1. to teach  the basic concepts of load transducer calibration;
2. to establish the relationship between the voltage signal and gain factor of the signal amplifier;
3. to provide familiarity with the conversion of voltage signal output (analog output) and mechanical load using a linear regression;

Materials and Methods

A 50 lbs. Load transducer (220 Newtons) will be used for this experiment (MTS 661-11A). The load transducer is connected to a strain gage conditioner (Micro Measurements, 2120A) where the excitation voltage and gain can be set for the load transducer. The output signal will be measured with a multimeter (Fluke 45). The students are required to calibrate this load transducer in two working ranges: full scale (220 N corresponding to 10 volts of the output signal) and 50% of full scale (110 N corresponding to 10 volts of the output signal). These two ranges can be established by adjusting the gain of the signal conditioner.

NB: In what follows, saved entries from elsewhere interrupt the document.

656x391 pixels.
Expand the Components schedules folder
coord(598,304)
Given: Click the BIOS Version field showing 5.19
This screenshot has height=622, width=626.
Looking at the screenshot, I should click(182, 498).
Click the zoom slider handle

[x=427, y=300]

1. First, the students are asked to set up 10 volts of excitation in the strain gage conditioner;
2. Then, the students are asked to zero out any signal by adjusting the balance of the strain gage conditioner with a custom calibration frame connected to the load transducer;
3. Then, an initial weight will be applied to the load transducer, and the gain of the signal conditioner will be adjusted to achieve the desired working range.
4. A series of weighs will be added to the load transducer up to the full load of the working range and the output voltages and the corresponding load will be recorded (minimum well-spread 10 data points should be obtained);
5. The procedure will be repeated for the other working range of the load transducer (back to step 3).

As a group, the students are required to perform a linear regression of the load magnitude and the voltage output and report their relationship as well as the goodness of the correlation (coefficient of correlation r²) and the gain settings for the respective working range. The laboratory report should be written by each group and submitted to the instructor a week after the experiments.